One important topic Dana highlighted in her article that I would like to focus on further was the push to start referring to the bill as “Improving Patient Access to Pharmacists’ Health Care Services” legislation rather than “Provider Status” legislation. I am sure within our professional circles we will continue referring to it as the “Provider Status Bill” since that rolls off the tongue far nicer than the “Patient Access to Pharmacists’ Services Bill,” but it does raise a good point. When we are talking to the public, or our legislators, do they care that we, as pharmacists, want to be considered providers who can bill for our services? Or are they more interested in making sure patients have access to the care they need to achieve optimal health outcomes? These, of course, are rhetorical questions, but I am referring to the legislation as the “Provider Status Bill” while discussing it with a legislator could potentially slant his or her view of pharmacy as self-serving rather than altruistic, which certainly will not help our cause!

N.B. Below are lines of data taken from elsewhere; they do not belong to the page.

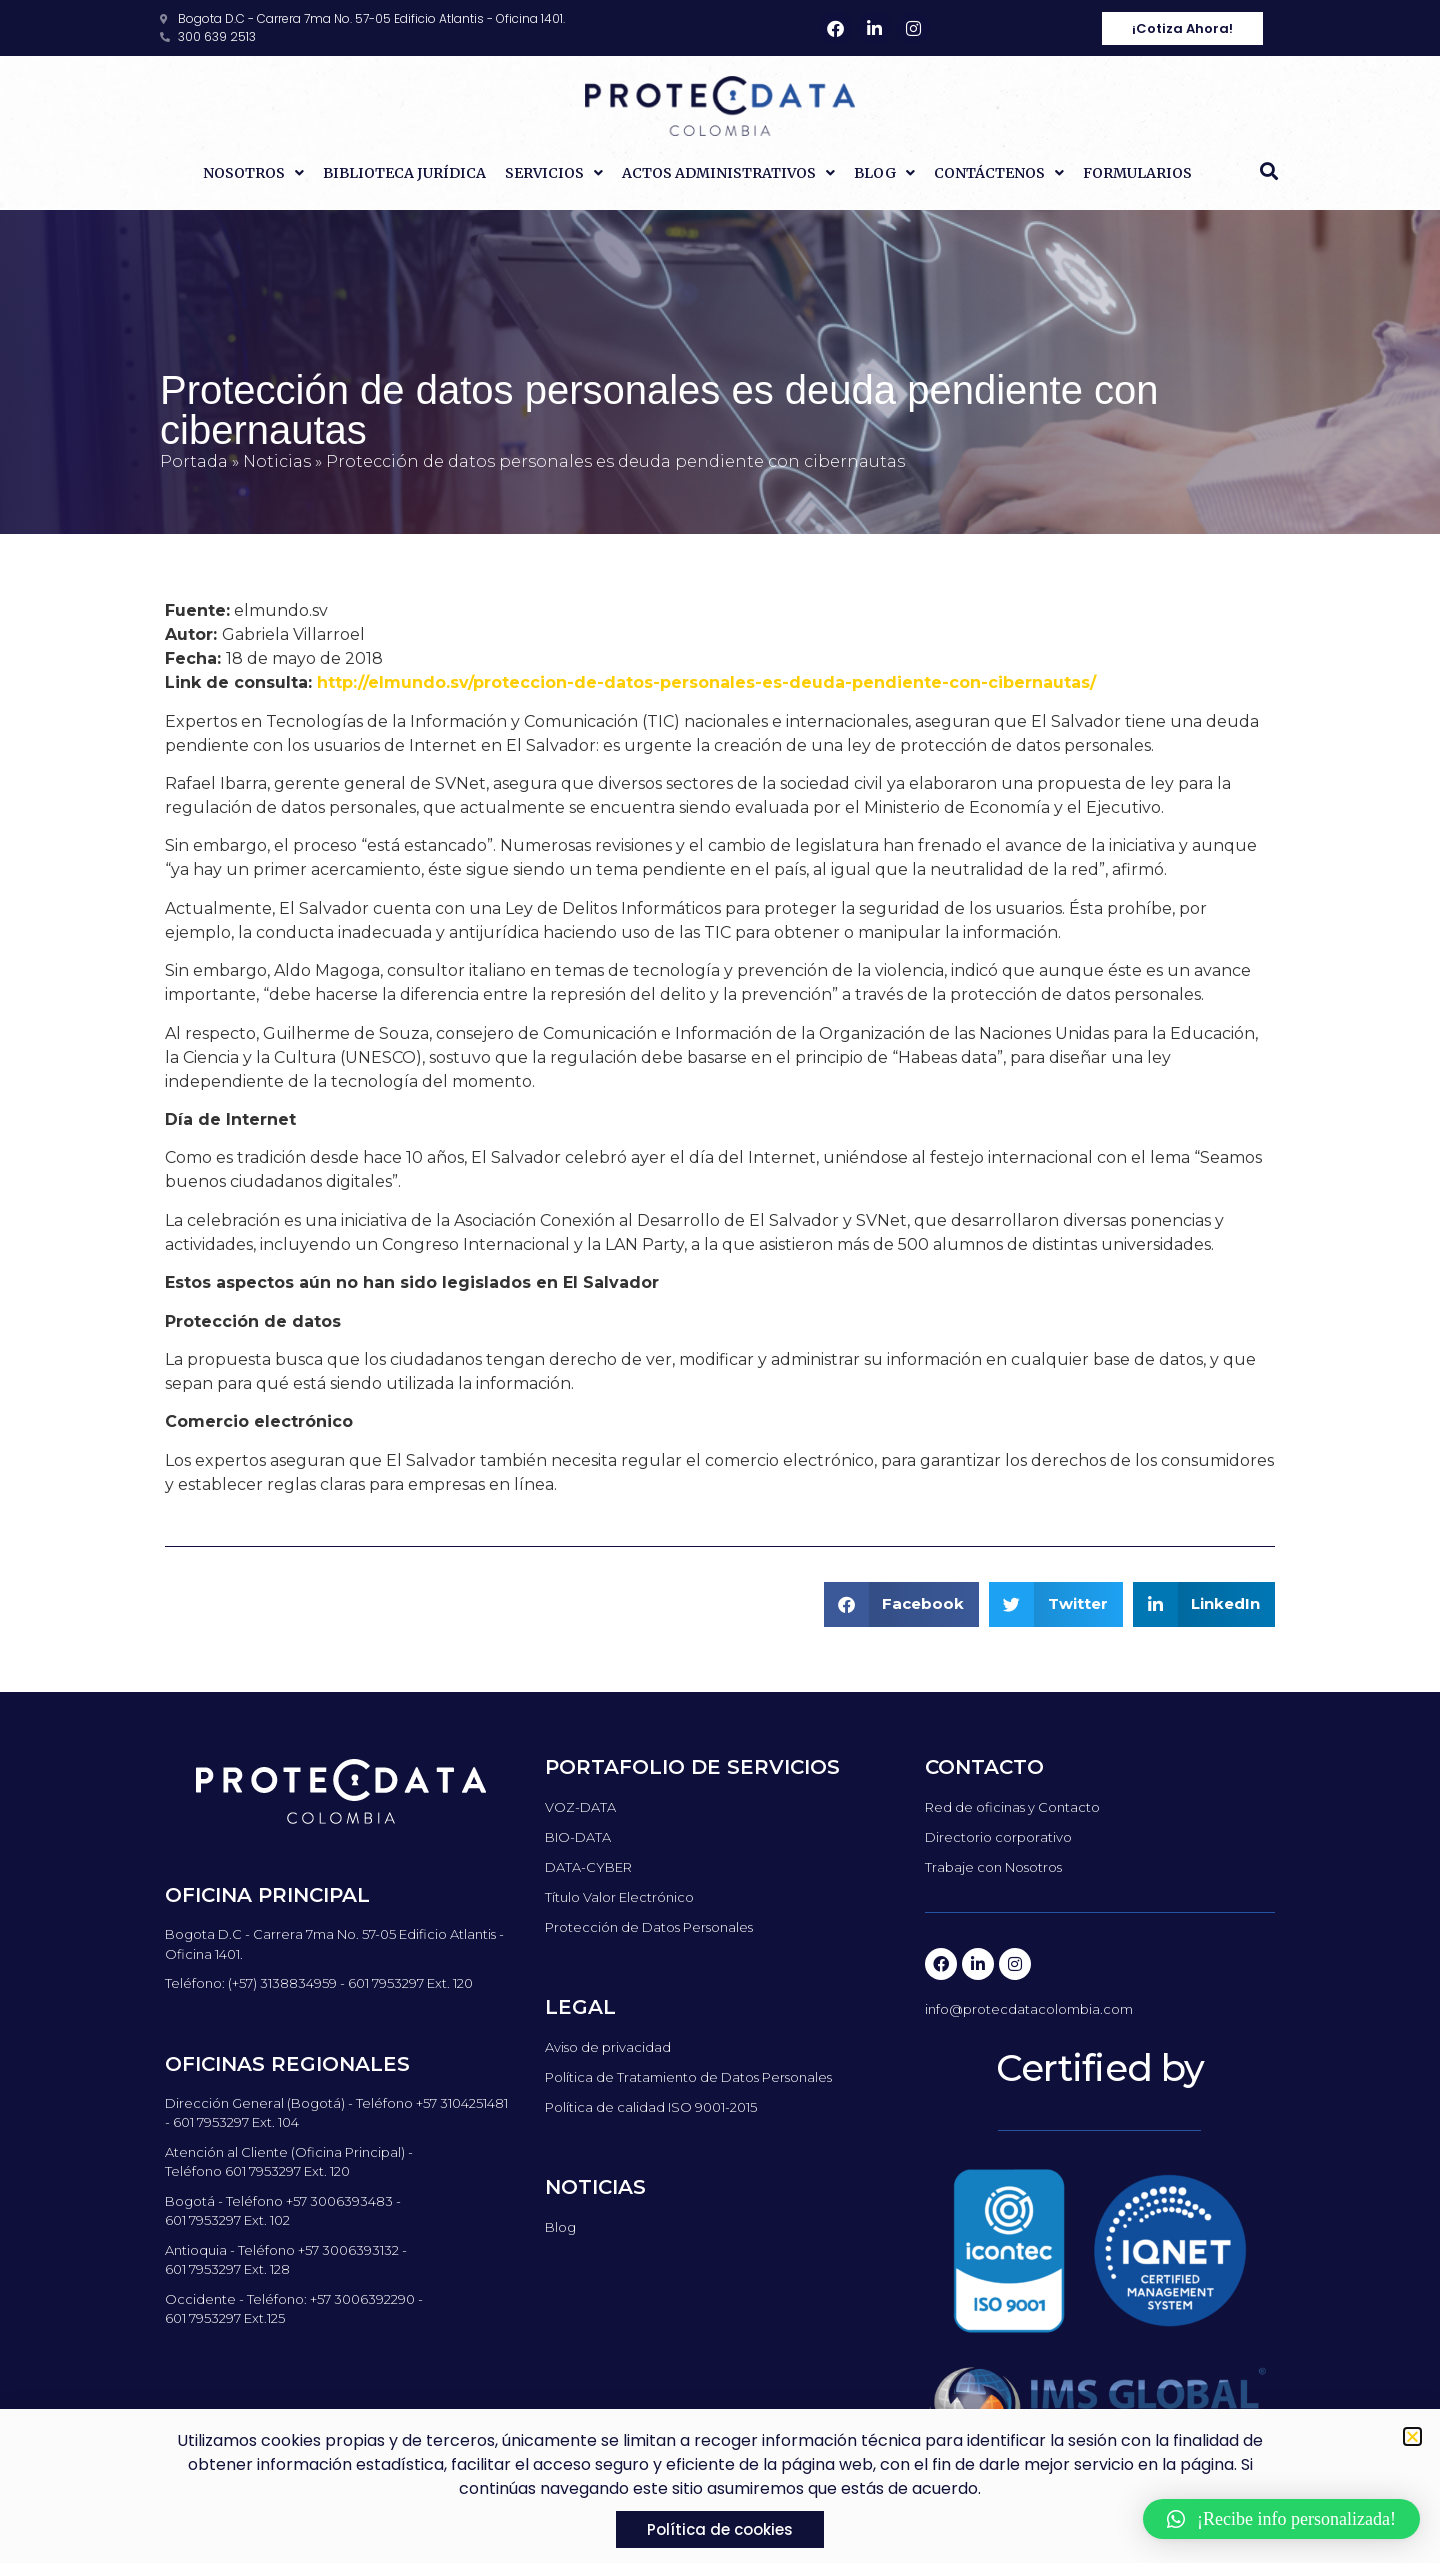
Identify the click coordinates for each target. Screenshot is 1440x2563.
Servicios (554, 173)
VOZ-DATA (580, 1807)
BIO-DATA (578, 1837)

This frame of thinking was underscored for me recently as I was advising some of our physician practice directors on how to deal with the new rules expanding prescriptive authority for nurse practitioners, nurse midwives and physician assistants. I was reminded of the fact that these advanced practice providers started in much the same way that we are. They did not lobby initially for broad prescriptive authority; rather, they too focused on expanding access to healthcare services in medically underserved areas. But as I am sure you are all aware, they have effectively demonstrated their effectiveness in expanding access and have been able to “Gear Up” their scope and authority over the past few years. They put the care of patients at the center of their initiative and now are firmly established, valued providers within the healthcare system. I see no reason that our profession cannot be equally as successful if we take the correct approach. I would argue that pharmacist providers will contribute just as much as our advanced practice provider colleagues to expanding cost effective, high quality care for our underserved patients, given the appropriate authority.
So I encourage you to contact your legislators and ask them to support the “Pharmacy and Medically Underserved Areas Enhancement Act.” Educate them on what we as pharmacists can bring to the table as experts in medication management. Remind them of the critical provider shortage and how it is adversely limiting the delivery of healthcare services to large numbers of their constituents. But most importantly, make sure they know our primary concern is the patient. It may help to recall the following portions of the Pharmacist’s Oath:
- I will consider the welfare of humanity and relief of suffering my primary concerns.
- I will apply my knowledge, experience and skills to the best of my ability to assure optimal outcomes for my patients.
- I will embrace and advocate changes that improve patient care.